This week’s FF photo is Rochelle’s own – taken from the cover of her short story anthology. It’s suitably eclectic for that purpose, so I’m intrigued as to what the fictioneers make of it. My response is below, together with previous editions again. Comments, critique and criticism all welcome.
Genre: Police Procedural!
The Reminder
“What’s the picture, Guv?”
“That was taken at the first scene I ever investigated. Old Mr Lewinski killed himself and…”
“You keep the picture to remind you of the case?”
“I keep the picture to remind me that even criminals have their own human stories. Motivations that make sense in their own heads.”
“But … you said suicide?”
“Lewinski’s depression started when his daughter died in childbirth five years before. Old Lewinski raised the kid. See those crayons?”
“Oh God, he was there when the old man did it?”
“Sergeant, it was a murder-suicide. The kid was Lewinski’s first victim.”
Version 1:
“What’s the picture, Guv?”
“First scene I ever investigated. Old Mr Lewinski killed himself and…”
“You keep the picture to remind you of the case?”
“I keep the picture to remind me that even criminals have human stories.”
“But … you said suicide?”
“Lewinski’s depression started when his daughter died in childbirth five years before. The kid survived. See those crayons?”
“Oh God, he was there when the old man did it?”
“Sergeant, it was a murder suicide. The kid was Lewinski’s first victim.”
[At 84 words, quite a bit too short. I decided to go a lot longer for v2, then cut back, as I find it easier to cut than extend word by word.]
Version 2:
“What’s the picture, Guv?” asked Detective Sergeant Briggs, picking up the framed photograph from his boss’s desk. He’d been meaning to ask for years, and finally plucked up the courage this morning when the old man seemed in a talkative mood. [The easiest way to add words to a dialogue scene like this, is to add narrative. This is the background I’d thought was going on anyway, so I simply put it down on paper]
“That was taken at the first scene I ever investigated. Old Mr Lewinski killed himself and…” [Another way to add words is to cut out the colloquial shorthand of the senior officer.]
“You keep the picture to remind you of the case?” A menorah, a black and white photograph and an old telephone – off the hook as if someone had tried to call for help. [Again, narrative. I would have liked to keep the description of the photograph.

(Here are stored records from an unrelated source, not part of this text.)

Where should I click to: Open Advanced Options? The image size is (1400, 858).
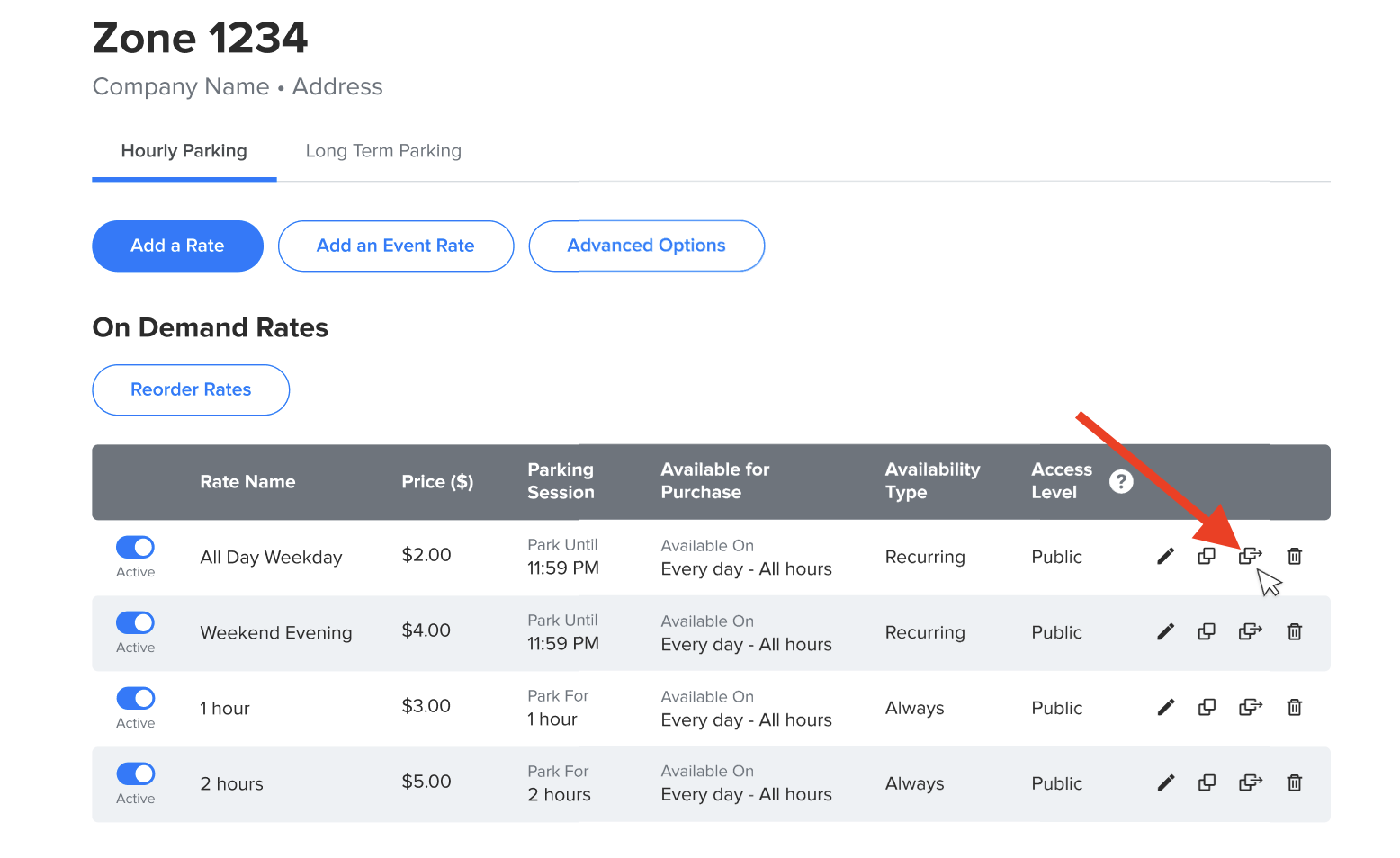[646, 246]
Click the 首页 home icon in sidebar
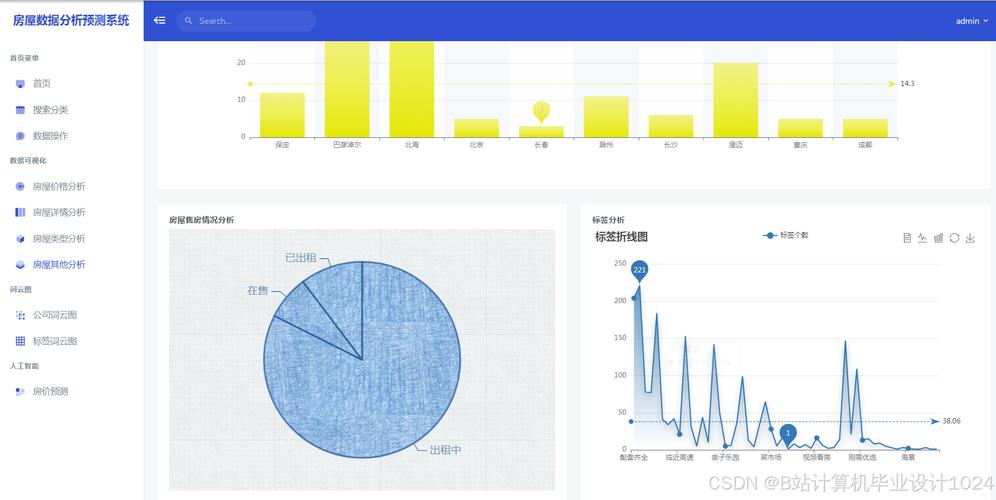996x500 pixels. (20, 83)
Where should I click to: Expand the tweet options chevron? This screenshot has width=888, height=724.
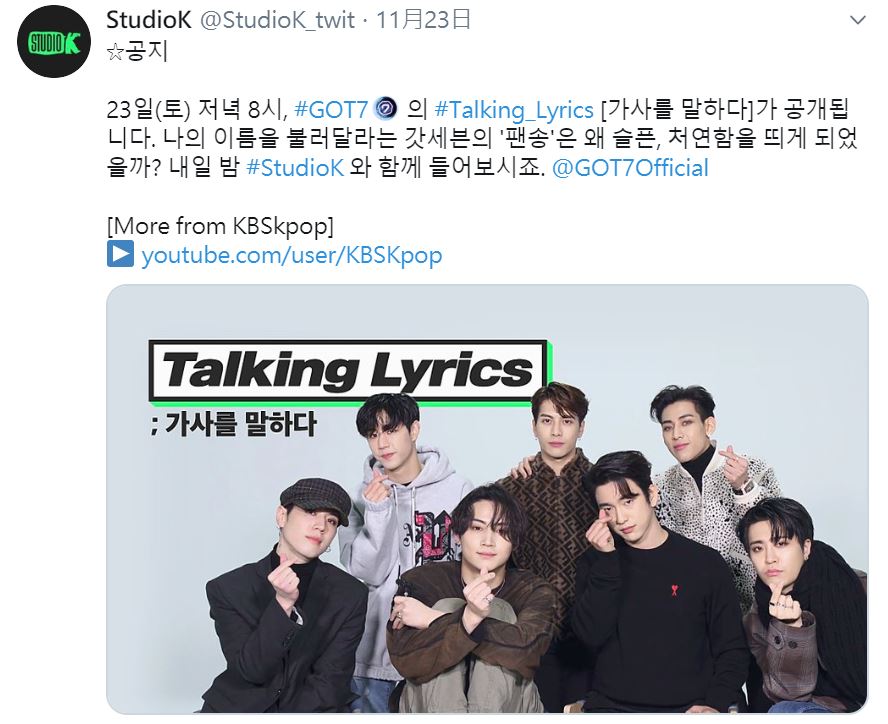point(858,21)
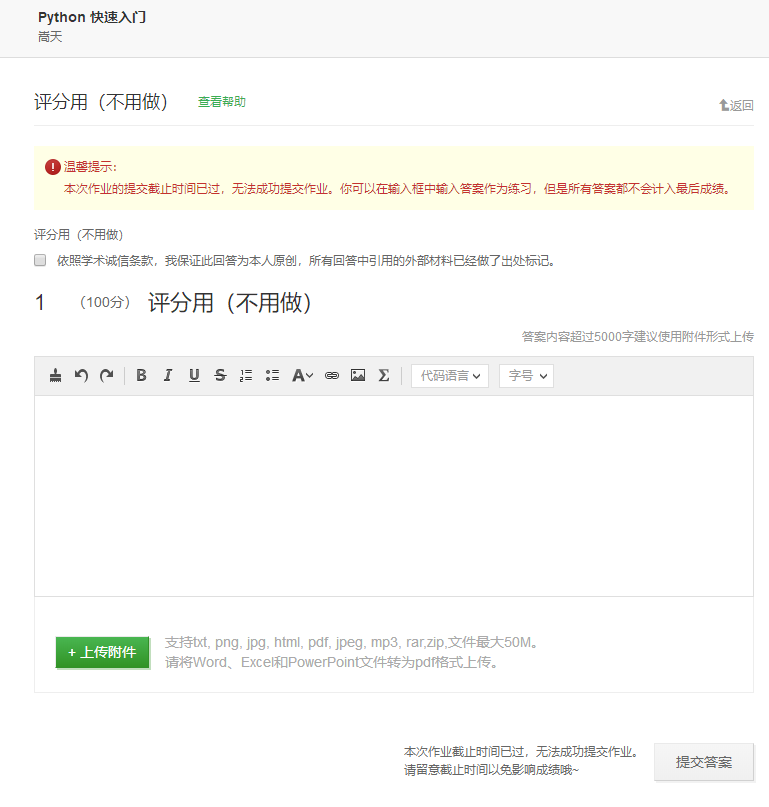Check the academic integrity pledge checkbox
This screenshot has width=769, height=807.
tap(41, 260)
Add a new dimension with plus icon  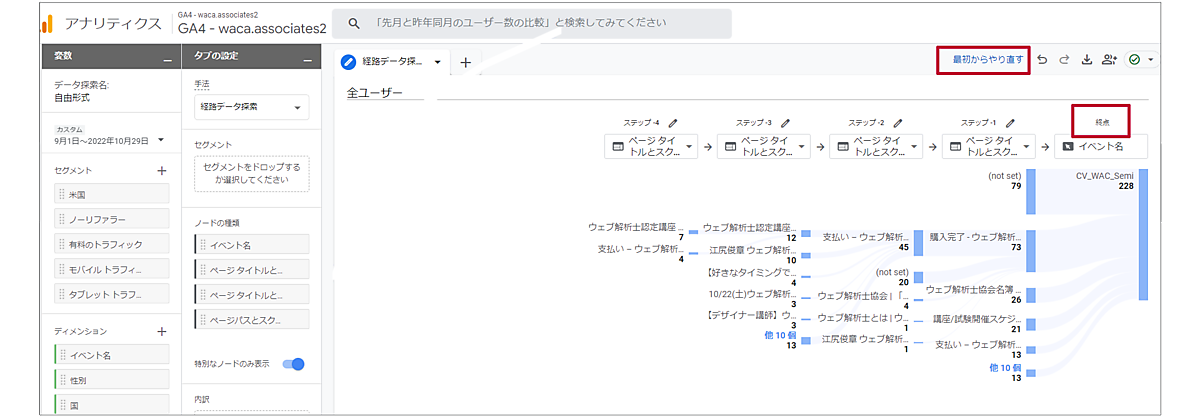(x=162, y=331)
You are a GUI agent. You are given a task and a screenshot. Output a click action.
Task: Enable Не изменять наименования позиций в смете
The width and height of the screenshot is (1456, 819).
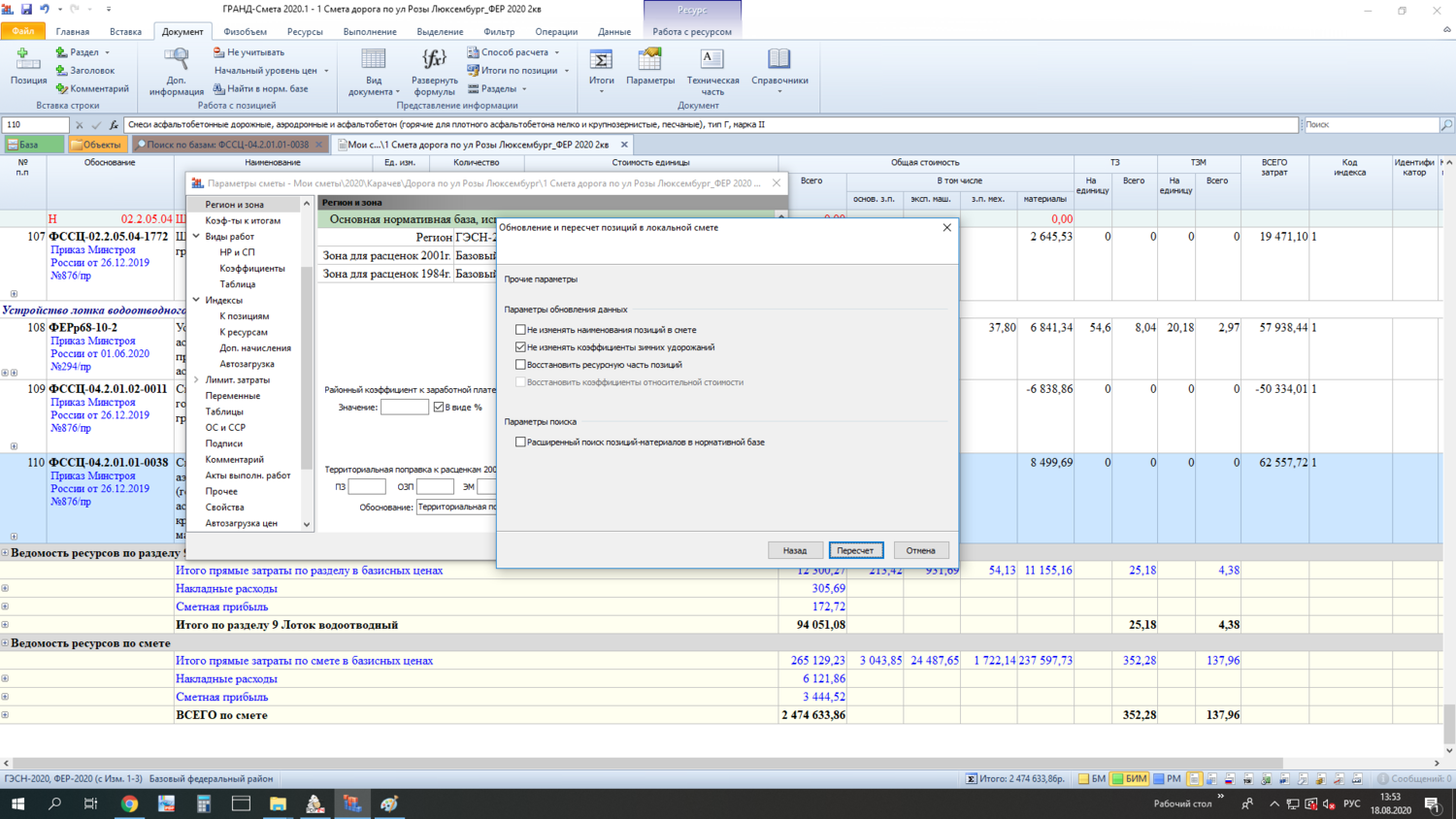tap(520, 330)
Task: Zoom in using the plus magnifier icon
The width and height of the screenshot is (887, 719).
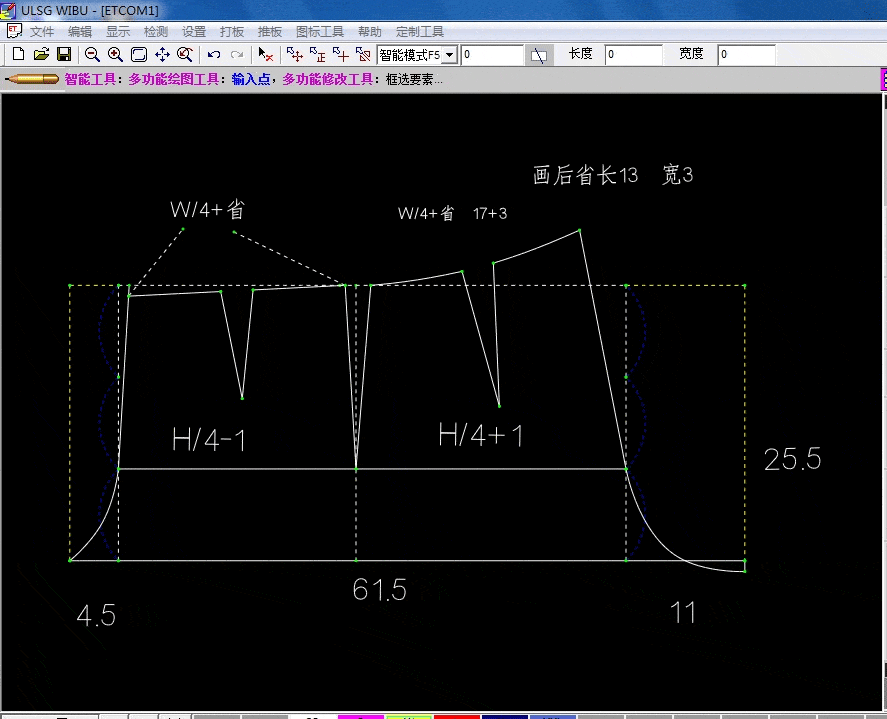Action: [x=115, y=54]
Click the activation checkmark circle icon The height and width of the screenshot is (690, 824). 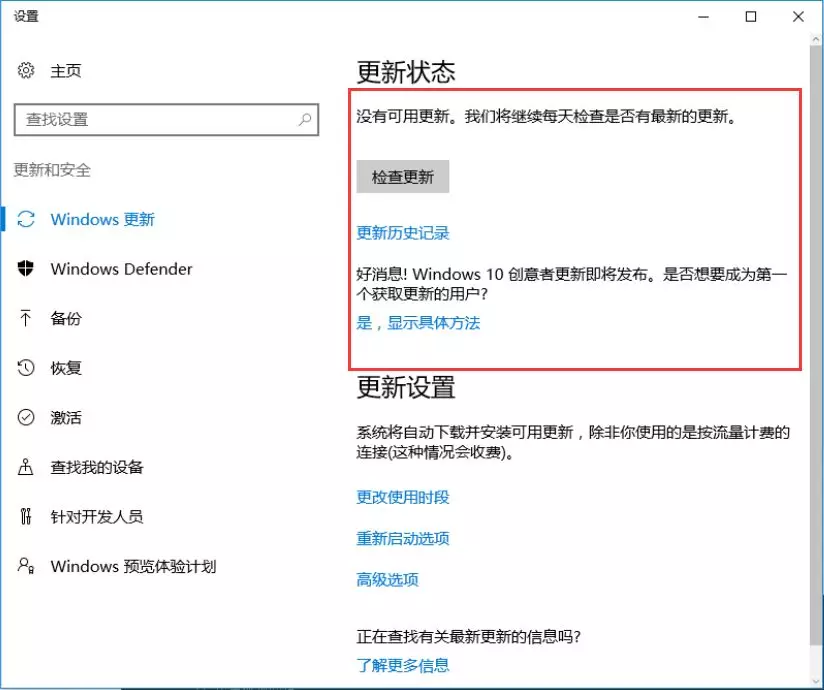coord(27,418)
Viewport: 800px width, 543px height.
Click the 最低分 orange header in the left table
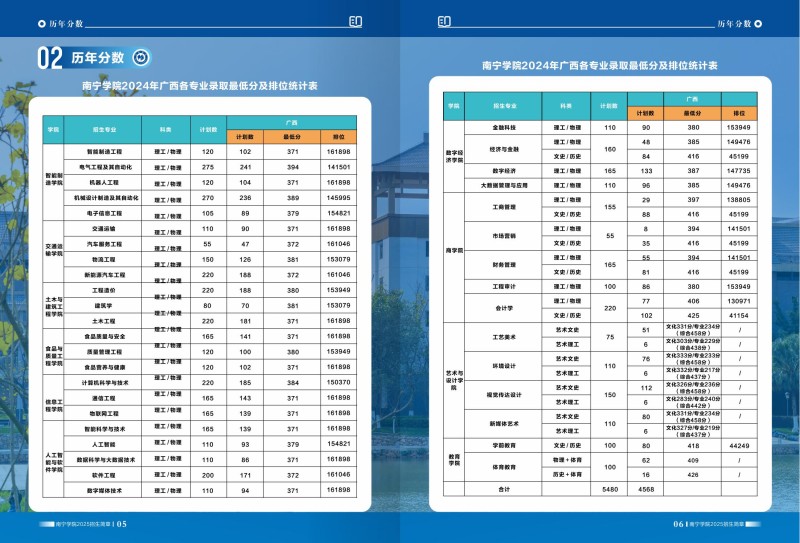pos(293,136)
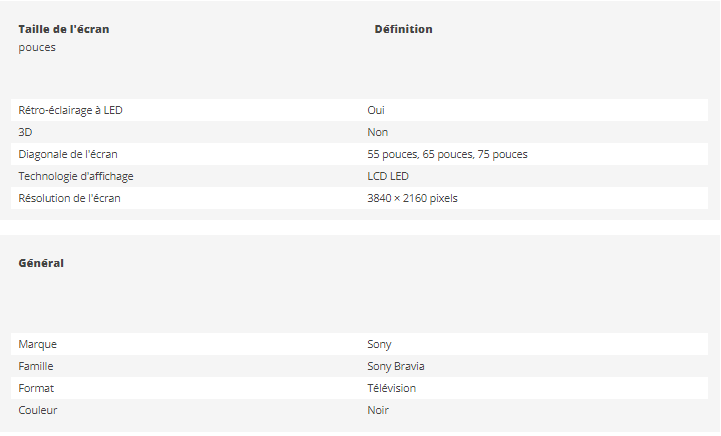Viewport: 721px width, 436px height.
Task: Click the 'Taille de l'écran' heading
Action: coord(64,29)
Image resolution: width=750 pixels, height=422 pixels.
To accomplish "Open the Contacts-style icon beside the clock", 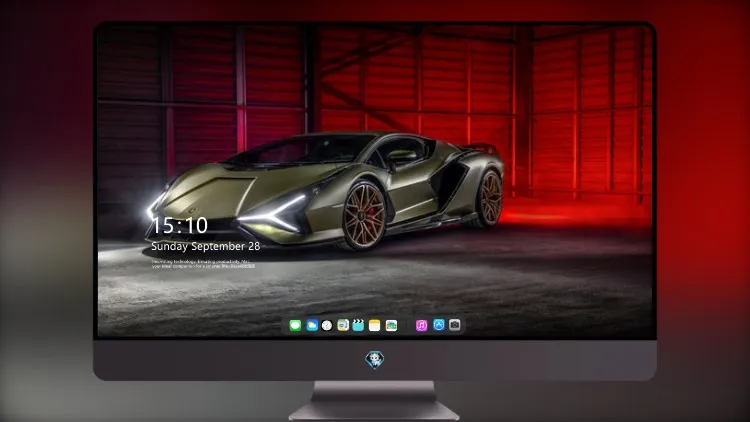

I fought myself to keep this in the final edit, but ultimately, it didn’t make the grade, because having cut the rest back to dialogue, this bit of description stuck out.]
“I keep the picture to remind me that even criminals have human stories. Reasons, motivations that make sense in their own worlds.” [There’s a saying “Nobody ever does anything wrong by their own view of the world.” I needed a reason for the senior officer to keep the picture, but also I suspect that saying – fascinating in its own right – would be all the more potent to a murder detective.]
“But … you said suicide?” Something didn’t add up. [If I was adding narrative, I needed some in this second half of the piece, but I was very glad when I could take this out again. It feels very hard-boiled Detective story-ish to me.]
“Lewinski’s depression started when his daughter died in childbirth five years before. The kid survived her. See those crayons?” [Given the ending, “the kid survived” is confusing, so I added her. It still didn’t read right though, hence the change of focus in the final version.]
“Oh God, he was there when the old man did it?”
“Sergeant, it was a murder-suicide. The kid was Lewinski’s first victim.”